What are those special folders? Known from Windows folders like Documents, Recordings, Photos etc.

Thanks to understanding the URN structure, we could design specific modules with separate paths to drives or buckets, simply mapping them logically in the backend to specific buckets. This could be either full conventional-based, or stored in a static config or database.

No need to pre-create folder hierarchies.
Files automatically organise by business context.
Migration preserves logical structure.
etc.

When combined with our URN approach, this creates a powerful system. A URN like urn:files:1:CONSTRUCTION:SAFETY_CHECK:DAILY_INSPECTION:site-photo.jpg maps directly to a storage path: files/v1/construction/safety_check/daily_inspection/site-photo.jpg. The storage provider creates any missing folders automatically, just like Microsoft's "magic folder" behavior.

In S3, this works because S3 doesn't actually have folders - it uses key prefixes that look like paths. When you upload to files/v1/construction/safety_check/daily_inspection/site-photo.jpg S3 treats the forward slashes as part of the object key. The AWS console displays these as folders for convenience, but they're just a naming convention.

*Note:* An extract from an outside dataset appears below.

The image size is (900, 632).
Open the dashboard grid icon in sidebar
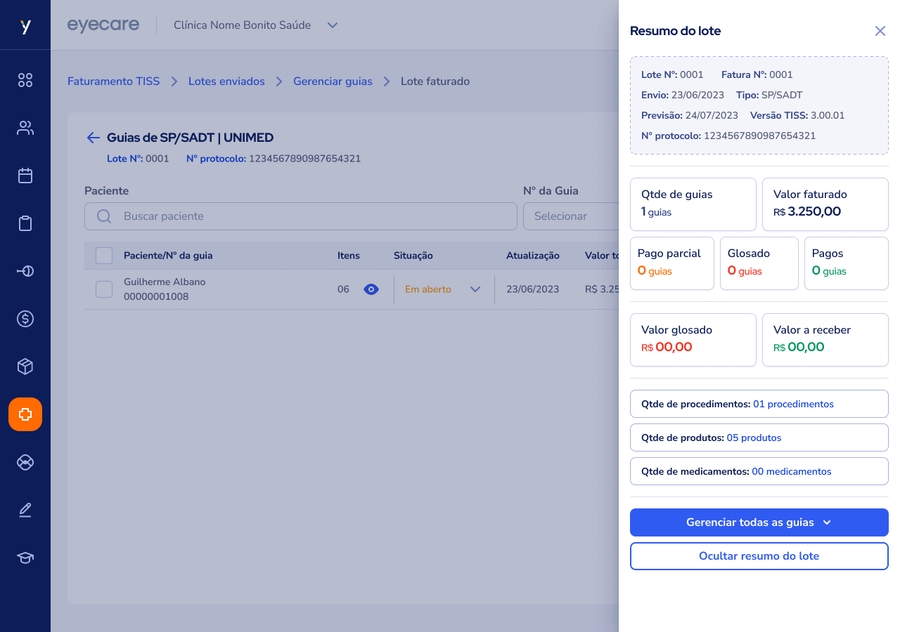coord(25,80)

This flat structure with hierarchical naming gives us the benefits of organisation without the overhead of managing actual folders.

Instead of explicit registration:

Generate URN
Upload to the corresponding path
The system finds a file through URN pattern matching

Modules query for files matching their patterns:

class TaskModule {
  async getTaskWithAttachments(taskId: string): Promise<TaskWithFiles> {
    const task = await this.db.getTask(taskId);
    
    // Find all document links for this task
    const pattern = `urn:files:*:TASKS:*:${taskId}:*`;
    const links = await this.db.findDocumentLinks(pattern);
    
    // Return task with attachment metadata
    return {
      ...task,
      attachments: links.map(link => ({
        name: this.extractFileName(link.urn),
        status: link.status,
        uploadedAt: link.uploadedAt,
        downloadUrl: link.status === 'uploaded' 
          ? this.generateDownloadUrl(link.urn)
          : null
      }))
    };
  }
}

The task module doesn't need to know about the upload process. It queries for documents matching its pattern. Whether those documents are still uploading, have been completed, or have failed, the module displays the appropriate status to users.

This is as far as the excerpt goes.